> _Exercise_:
Without including any picture, write out the entries exactly as they stand.

(Stored data)

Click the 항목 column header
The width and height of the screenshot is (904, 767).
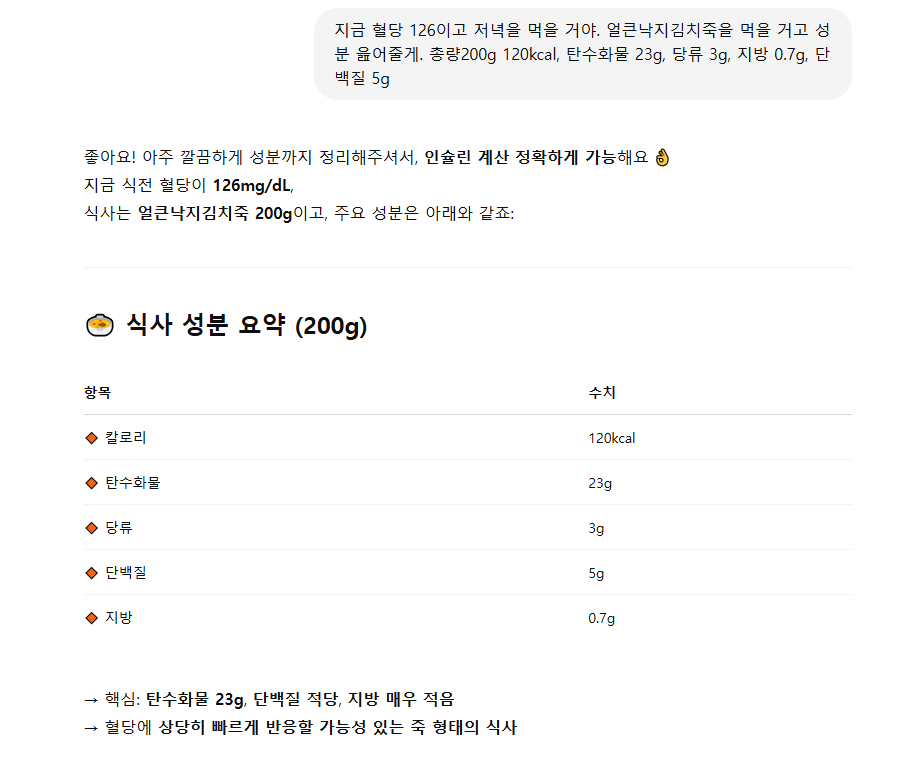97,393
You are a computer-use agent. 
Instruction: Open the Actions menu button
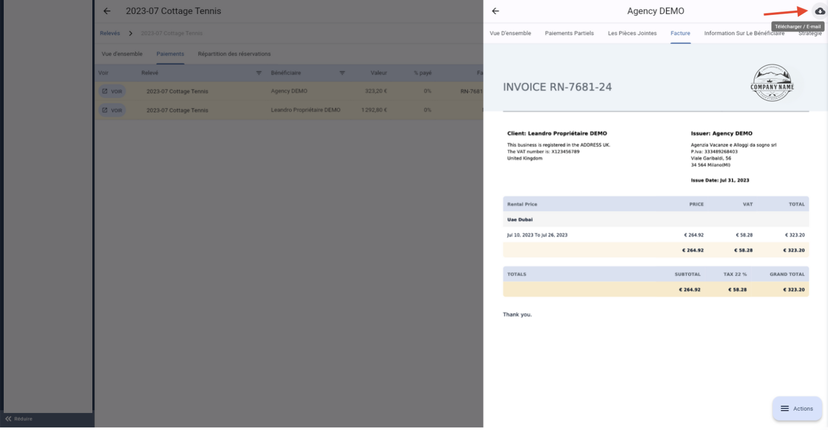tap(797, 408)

> _Worked solution_:
Click the 항목 column header
The width and height of the screenshot is (904, 767).
97,393
You are a computer-use agent. 
Instruction: Open the Actions menu button
tap(797, 408)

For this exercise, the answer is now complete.